What you should do: Start at the top of the records below and copy them exactly to the end.

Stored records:
◇ ◇ ◇ ◇ ◇ ◇ ◇
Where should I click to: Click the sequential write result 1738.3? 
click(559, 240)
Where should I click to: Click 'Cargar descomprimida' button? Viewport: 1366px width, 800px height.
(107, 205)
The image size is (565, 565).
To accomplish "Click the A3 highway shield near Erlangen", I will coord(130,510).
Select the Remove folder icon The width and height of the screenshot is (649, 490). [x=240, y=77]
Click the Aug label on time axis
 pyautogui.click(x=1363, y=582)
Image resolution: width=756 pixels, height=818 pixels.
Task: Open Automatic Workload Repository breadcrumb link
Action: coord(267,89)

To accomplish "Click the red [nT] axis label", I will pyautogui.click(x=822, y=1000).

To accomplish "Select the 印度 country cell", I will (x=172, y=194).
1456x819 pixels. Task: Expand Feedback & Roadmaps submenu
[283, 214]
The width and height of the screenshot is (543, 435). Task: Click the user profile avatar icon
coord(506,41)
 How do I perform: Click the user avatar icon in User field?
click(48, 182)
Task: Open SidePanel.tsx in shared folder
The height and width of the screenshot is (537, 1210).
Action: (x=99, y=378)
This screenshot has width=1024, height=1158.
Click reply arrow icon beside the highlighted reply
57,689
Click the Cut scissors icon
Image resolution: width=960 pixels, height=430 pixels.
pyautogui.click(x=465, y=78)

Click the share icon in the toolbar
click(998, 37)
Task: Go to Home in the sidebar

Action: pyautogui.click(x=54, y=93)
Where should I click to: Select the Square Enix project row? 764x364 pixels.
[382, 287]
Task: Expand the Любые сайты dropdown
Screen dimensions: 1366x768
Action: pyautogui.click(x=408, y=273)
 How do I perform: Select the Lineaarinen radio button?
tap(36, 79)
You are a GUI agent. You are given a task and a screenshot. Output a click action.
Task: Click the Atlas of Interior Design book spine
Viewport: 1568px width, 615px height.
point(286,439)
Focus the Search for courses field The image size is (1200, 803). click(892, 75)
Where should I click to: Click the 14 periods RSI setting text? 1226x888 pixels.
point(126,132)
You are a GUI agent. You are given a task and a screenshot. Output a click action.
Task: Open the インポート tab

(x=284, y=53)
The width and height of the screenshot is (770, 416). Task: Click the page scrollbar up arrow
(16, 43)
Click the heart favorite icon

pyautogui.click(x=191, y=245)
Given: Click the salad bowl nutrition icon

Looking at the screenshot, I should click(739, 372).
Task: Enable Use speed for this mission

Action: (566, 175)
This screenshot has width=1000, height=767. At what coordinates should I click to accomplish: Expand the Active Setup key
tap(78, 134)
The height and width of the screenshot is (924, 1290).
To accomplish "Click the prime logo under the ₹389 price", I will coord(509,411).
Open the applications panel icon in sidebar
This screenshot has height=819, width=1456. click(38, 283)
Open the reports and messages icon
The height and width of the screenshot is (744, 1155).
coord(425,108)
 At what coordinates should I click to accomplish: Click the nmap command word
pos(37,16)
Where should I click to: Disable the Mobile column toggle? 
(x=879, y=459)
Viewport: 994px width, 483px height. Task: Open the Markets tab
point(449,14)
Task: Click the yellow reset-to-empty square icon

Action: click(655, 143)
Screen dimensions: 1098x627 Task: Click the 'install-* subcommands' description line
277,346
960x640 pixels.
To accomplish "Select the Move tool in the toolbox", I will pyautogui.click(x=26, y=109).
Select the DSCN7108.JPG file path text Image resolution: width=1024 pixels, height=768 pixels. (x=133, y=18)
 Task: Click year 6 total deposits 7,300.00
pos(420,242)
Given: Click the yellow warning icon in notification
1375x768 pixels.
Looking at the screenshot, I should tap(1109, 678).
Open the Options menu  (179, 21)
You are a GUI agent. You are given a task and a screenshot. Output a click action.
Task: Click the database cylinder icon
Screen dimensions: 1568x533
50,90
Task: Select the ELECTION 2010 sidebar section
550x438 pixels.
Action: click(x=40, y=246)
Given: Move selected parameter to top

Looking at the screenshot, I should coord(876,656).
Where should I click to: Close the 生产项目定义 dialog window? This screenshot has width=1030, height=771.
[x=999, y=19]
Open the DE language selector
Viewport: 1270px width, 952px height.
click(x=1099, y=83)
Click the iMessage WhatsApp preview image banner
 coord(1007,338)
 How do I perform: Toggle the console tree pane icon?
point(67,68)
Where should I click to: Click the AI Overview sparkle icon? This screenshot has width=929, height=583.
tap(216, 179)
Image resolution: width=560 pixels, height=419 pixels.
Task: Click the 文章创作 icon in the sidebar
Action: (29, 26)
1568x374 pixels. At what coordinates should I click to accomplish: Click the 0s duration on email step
◇ ◇ ◇ ◇ ◇ ◇ ◇
Written solution:
Where should I click to: Click the sequential write result 1738.3? 
click(559, 240)
Where should I click to: Click 'Cargar descomprimida' button? Viewport: 1366px width, 800px height.
(107, 205)
The image size is (565, 565).
To accomplish "Click the A3 highway shield near Erlangen", I will coord(130,510).
Select the Remove folder icon The width and height of the screenshot is (649, 490). [x=240, y=77]
Click the Aug label on time axis
 pyautogui.click(x=1363, y=582)
Image resolution: width=756 pixels, height=818 pixels.
Task: Open Automatic Workload Repository breadcrumb link
Action: coord(267,89)

To accomplish "Click the red [nT] axis label", I will pyautogui.click(x=822, y=1000).

To accomplish "Select the 印度 country cell", I will (x=172, y=194).
1456x819 pixels. Task: Expand Feedback & Roadmaps submenu
[283, 214]
The width and height of the screenshot is (543, 435). Task: Click the user profile avatar icon
coord(506,41)
 How do I perform: Click the user avatar icon in User field?
click(48, 182)
Task: Open SidePanel.tsx in shared folder
The height and width of the screenshot is (537, 1210).
Action: (x=99, y=378)
This screenshot has width=1024, height=1158.
Click reply arrow icon beside the highlighted reply
57,689
Click the Cut scissors icon
Image resolution: width=960 pixels, height=430 pixels.
pyautogui.click(x=465, y=78)

Click the share icon in the toolbar
click(998, 37)
Task: Go to Home in the sidebar

Action: pyautogui.click(x=54, y=93)
Where should I click to: Select the Square Enix project row? 764x364 pixels.
[382, 287]
Task: Expand the Любые сайты dropdown
Screen dimensions: 1366x768
Action: pyautogui.click(x=408, y=273)
 How do I perform: Select the Lineaarinen radio button?
tap(36, 79)
You are a GUI agent. You are given a task and a screenshot. Output a click action.
Task: Click the Atlas of Interior Design book spine
Viewport: 1568px width, 615px height.
point(286,439)
Focus the Search for courses field The image size is (1200, 803). click(892, 75)
Where should I click to: Click the 14 periods RSI setting text? 1226x888 pixels.
point(126,132)
You are a GUI agent. You are given a task and a screenshot. Output a click action.
Task: Open the インポート tab

(x=284, y=53)
The width and height of the screenshot is (770, 416). Task: Click the page scrollbar up arrow
(16, 43)
Click the heart favorite icon

pyautogui.click(x=191, y=245)
Given: Click the salad bowl nutrition icon

Looking at the screenshot, I should click(739, 372).
Task: Enable Use speed for this mission

Action: (566, 175)
This screenshot has width=1000, height=767. At what coordinates should I click to accomplish: Expand the Active Setup key
tap(78, 134)
The height and width of the screenshot is (924, 1290).
To accomplish "Click the prime logo under the ₹389 price", I will coord(509,411).
Open the applications panel icon in sidebar
This screenshot has height=819, width=1456. click(38, 283)
Open the reports and messages icon
The height and width of the screenshot is (744, 1155).
coord(425,108)
 At what coordinates should I click to accomplish: Click the nmap command word
pos(37,16)
Where should I click to: Disable the Mobile column toggle? 
(x=879, y=459)
Viewport: 994px width, 483px height. Task: Open the Markets tab
point(449,14)
Task: Click the yellow reset-to-empty square icon

Action: click(655, 143)
Screen dimensions: 1098x627 Task: Click the 'install-* subcommands' description line
277,346
960x640 pixels.
To accomplish "Select the Move tool in the toolbox", I will pyautogui.click(x=26, y=109).
Select the DSCN7108.JPG file path text Image resolution: width=1024 pixels, height=768 pixels. (x=133, y=18)
 Task: Click year 6 total deposits 7,300.00
pos(420,242)
Given: Click the yellow warning icon in notification
1375x768 pixels.
Looking at the screenshot, I should tap(1109, 678).
Open the Options menu  (179, 21)
You are a GUI agent. You are given a task and a screenshot. Output a click action.
Task: Click the database cylinder icon
Screen dimensions: 1568x533
50,90
Task: Select the ELECTION 2010 sidebar section
550x438 pixels.
Action: click(x=40, y=246)
Given: Move selected parameter to top

Looking at the screenshot, I should coord(876,656).
Where should I click to: Close the 生产项目定义 dialog window? This screenshot has width=1030, height=771.
[x=999, y=19]
Open the DE language selector
Viewport: 1270px width, 952px height.
click(x=1099, y=83)
Click the iMessage WhatsApp preview image banner
 coord(1007,338)
 How do I perform: Toggle the console tree pane icon?
point(67,68)
Where should I click to: Click the AI Overview sparkle icon? This screenshot has width=929, height=583.
tap(216, 179)
Image resolution: width=560 pixels, height=419 pixels.
Task: Click the 文章创作 icon in the sidebar
Action: (29, 26)
1568x374 pixels. At what coordinates should I click to accomplish: Click the 0s duration on email step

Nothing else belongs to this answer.